I'd never read anything by Peter Dickinson before, but Robin McKinley is one of my favorite authors. So, when I spotted Fire: Tales of Elemental Spirits by the two of them at the library, I had to pick it up. Three of the five stories blew me away, enough that even though the other two were less interesting, I want a copy of this book.
Hellhound by McKinley is a prime example of what happens when you flip a preconception. You don't think of hellhounds as being cute, companiable creatures. Certainly not pitiable. But that's what Miri sees when she spots the chestnut-red dog with the sad scarlet eyes huddled in its cage at the pound, many times rejected by prospective owners. He responds well to her overtures. Looking for a dog who would be good at the family stable for protection and could be trusted to behave around the horses, cats, and the students who came came for horse riding lessons, she declares that he is just the dog she wants.
"It's only that he's a hellhound," Miri said. "That's why he has those eyes. I'll take him."
She is closer to the truth than she realizes. Flame settles into his new home as Miri's trusted companion. And on a eerie storm-struck day, the hellhound proves both his heritage and his allegiance to Miri and her family. This story gave me tingles. Its coolness factor helped make up for the less interesting story that opened the book.
Salamander Man was the only one of Dickinson's that really gripped me. Tib is a slave boy with no knowledge of his parents. His primary duty is to help with Aunt Ellida's stall, watching for sneak-thieves and trouble-makers, something he is very good at doing. He can also spot a magician from a long way off, from the way that crowds never quite touched them and always moved aside without even being aware of the effect. But he never expected one to take an interest in him. He certainly never expected what happened after the magician bought him.
Part of what is neat with this story, besides the engaging style, is the surprise at the end. I thought I understood what was going on and found out I was wrong in a very cool way.
First Flight by McKinley is more of a novelette or maybe a novella, taking the latter half of the book by itself. This story is the reason it has taken so long to post this review. I could go read this story again right now.
In just the first couple pages you already get a sense of the culture Ern grew up in. Most important is the fact that no one wants to associate with a known healer. It's a loss of face to be treated by one, that even unavoidable injuries are considered a mark of shame, illnesses as a sign of weakness. If you must have a healer's help, you go in secret. Few people will even risk saying "good day" to a known healer for fear of wrong conclusions being drawn. Because of this attitude, most wizards refuse to have anything to do with healing, despite its necessity.
Ern's greatest desire is to a healer anyway.

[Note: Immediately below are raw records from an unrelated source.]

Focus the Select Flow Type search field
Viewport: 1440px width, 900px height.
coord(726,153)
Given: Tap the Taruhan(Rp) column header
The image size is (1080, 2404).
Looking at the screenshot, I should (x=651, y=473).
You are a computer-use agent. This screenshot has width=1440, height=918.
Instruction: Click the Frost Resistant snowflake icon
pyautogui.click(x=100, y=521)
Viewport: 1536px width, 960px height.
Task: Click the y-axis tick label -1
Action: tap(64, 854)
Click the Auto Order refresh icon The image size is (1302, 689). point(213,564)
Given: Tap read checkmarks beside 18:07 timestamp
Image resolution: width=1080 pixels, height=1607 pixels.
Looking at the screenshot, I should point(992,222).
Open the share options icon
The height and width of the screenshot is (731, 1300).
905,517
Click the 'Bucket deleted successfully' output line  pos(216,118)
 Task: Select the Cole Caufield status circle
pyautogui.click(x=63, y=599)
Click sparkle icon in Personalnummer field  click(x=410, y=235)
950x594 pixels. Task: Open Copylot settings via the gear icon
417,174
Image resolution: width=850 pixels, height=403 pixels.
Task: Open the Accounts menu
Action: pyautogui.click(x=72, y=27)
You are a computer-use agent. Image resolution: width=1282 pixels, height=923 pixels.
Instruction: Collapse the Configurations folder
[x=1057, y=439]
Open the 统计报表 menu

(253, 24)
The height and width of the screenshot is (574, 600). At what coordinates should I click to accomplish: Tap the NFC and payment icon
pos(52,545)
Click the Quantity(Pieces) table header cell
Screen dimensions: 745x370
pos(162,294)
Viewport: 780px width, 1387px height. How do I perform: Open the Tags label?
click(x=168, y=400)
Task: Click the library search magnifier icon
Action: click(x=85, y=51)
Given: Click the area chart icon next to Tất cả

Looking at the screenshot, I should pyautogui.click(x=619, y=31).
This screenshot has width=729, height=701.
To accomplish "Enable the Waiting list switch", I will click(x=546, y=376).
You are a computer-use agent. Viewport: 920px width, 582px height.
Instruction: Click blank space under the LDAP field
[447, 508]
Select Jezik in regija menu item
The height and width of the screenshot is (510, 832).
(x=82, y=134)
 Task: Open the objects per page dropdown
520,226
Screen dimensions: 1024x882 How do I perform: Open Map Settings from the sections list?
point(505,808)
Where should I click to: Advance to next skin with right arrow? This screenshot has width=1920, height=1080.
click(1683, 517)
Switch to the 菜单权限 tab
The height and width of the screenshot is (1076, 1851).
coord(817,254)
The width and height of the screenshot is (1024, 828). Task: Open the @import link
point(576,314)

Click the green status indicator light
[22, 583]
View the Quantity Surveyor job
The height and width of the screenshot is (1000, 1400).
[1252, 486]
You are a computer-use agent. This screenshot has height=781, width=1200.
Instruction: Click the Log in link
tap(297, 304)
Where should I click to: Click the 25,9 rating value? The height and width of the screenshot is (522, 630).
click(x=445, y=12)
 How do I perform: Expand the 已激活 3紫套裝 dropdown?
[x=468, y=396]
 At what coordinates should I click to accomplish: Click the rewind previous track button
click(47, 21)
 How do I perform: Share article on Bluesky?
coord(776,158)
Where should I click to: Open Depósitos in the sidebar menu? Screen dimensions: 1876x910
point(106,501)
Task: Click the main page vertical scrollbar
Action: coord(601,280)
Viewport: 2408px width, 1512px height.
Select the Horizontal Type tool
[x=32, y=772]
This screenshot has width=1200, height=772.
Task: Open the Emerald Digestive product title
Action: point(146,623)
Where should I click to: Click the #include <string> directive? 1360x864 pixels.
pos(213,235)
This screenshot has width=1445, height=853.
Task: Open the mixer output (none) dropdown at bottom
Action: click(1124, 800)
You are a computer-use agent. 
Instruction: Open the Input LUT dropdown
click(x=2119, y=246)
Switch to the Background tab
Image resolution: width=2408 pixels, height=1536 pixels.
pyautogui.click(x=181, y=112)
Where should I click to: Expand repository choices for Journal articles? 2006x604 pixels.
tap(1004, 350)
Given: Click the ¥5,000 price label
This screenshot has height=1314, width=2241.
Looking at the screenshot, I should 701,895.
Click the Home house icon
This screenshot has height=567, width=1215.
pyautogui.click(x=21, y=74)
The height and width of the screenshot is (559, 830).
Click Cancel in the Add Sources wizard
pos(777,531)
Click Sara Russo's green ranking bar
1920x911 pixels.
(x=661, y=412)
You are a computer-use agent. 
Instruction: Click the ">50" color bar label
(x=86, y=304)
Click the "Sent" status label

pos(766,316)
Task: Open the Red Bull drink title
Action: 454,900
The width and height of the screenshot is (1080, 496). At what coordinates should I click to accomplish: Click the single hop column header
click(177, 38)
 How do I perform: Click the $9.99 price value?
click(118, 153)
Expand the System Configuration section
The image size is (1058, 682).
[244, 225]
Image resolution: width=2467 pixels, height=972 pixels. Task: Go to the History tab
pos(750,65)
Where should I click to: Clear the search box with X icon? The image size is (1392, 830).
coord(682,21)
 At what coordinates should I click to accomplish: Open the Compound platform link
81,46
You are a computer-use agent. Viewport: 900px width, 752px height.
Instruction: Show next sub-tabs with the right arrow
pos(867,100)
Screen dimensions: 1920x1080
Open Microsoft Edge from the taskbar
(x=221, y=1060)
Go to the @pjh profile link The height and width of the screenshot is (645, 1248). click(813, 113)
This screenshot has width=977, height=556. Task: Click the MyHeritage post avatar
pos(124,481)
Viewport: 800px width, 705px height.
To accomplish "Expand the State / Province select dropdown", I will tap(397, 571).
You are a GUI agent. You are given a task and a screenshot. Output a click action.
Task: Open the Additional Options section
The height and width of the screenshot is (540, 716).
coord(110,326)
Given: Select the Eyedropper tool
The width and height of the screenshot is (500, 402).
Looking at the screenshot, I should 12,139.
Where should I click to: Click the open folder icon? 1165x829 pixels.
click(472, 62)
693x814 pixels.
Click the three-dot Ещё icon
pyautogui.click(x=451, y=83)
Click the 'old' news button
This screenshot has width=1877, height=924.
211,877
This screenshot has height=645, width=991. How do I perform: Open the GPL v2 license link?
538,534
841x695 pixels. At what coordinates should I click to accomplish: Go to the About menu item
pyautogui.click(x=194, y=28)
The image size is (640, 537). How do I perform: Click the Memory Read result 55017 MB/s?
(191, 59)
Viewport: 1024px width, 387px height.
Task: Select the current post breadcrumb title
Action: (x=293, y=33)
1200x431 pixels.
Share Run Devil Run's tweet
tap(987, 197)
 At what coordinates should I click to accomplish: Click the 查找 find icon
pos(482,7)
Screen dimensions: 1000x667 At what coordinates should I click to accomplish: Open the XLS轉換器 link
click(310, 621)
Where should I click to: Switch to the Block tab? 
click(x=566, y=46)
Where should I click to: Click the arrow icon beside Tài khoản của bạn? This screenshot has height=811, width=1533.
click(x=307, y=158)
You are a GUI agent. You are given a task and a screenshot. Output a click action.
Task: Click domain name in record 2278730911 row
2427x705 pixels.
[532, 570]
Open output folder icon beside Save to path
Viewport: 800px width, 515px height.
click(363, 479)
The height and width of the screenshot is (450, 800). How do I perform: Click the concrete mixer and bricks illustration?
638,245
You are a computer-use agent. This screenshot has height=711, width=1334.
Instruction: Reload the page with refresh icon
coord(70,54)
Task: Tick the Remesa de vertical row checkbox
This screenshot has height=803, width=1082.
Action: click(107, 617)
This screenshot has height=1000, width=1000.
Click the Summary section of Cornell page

Ralas is not like most wizards, in more ways than one. She has no problem with doing the occasional healing and doesn't mind Ern hanging around. He uses the herb lore he has picked up from her to help his neighbors, making use of the fact that he's small and looks younger than his age to convince them to take his offerings. Looking harmless is his motto, something easy to achieve with Sippy, the foogit he saved as a pup, bounding next to him. Foogits are considered to be a bit of a joke, because they look a little like small dragons, only with hair and a buffoonish manner.
Ern's brother is about to take his First Flight, a big milestone in dragonriding training, where for the first time, he will command a dragon to enter the Firespace, a travel shortcut only dragons can use. Dag comes home on break fretting about it. Not the ordinary jitters of a first timer, but true concern. For the dragon he has been assigned is missing one eye, lost in combat when she took a spear meant for her rider. Without that third eye, she cannot enter the Firespace. And it will mean a special kind of humiliation for her. Dag fears what will happen and is angry that she is being forced into that situation. Ralas tells them that Dag should take Ern and Sippy with him when he returns to the Academy. Though they don't understand what good that will do, they trust her and follow the advice.
Sometimes the simple desire to help someone who needs it can change more around you than you know. Even when you don't know what to do or how to do it.
Like The Shifter, the world of First Flight has a unique approach to healing. Maybe not as drastic, but how many places do you know of where healing yields a loss of face? While I was reading this story, I was reminded of a great article Juliette Wade wrote in April on how healing can play a role in world-building. I'd say this would make another great example.
I'm also an admitted dragon fan. Not the dragons-are-evil/vile-beast (unless in the same story there are also good ones, like Dragonlance), but any story where dragons are treated with dignity. Whether they have beast-mentality (Dragon Jousters series) or human-like intelligence (Pern series), I love dragons. This story is every bit as fantastic as I would expect from McKinley. The dragons are wondrous/glorious, the characters are charming, and the world is vivid. (Oh yes, I cried. Sniff.)
You should check out Fire: Tales of Elemental Spirits, even if you skip the other two stories. These three make it worthwhile. Fabulous! Now I'm off to read them again before I have to take the book back to the library.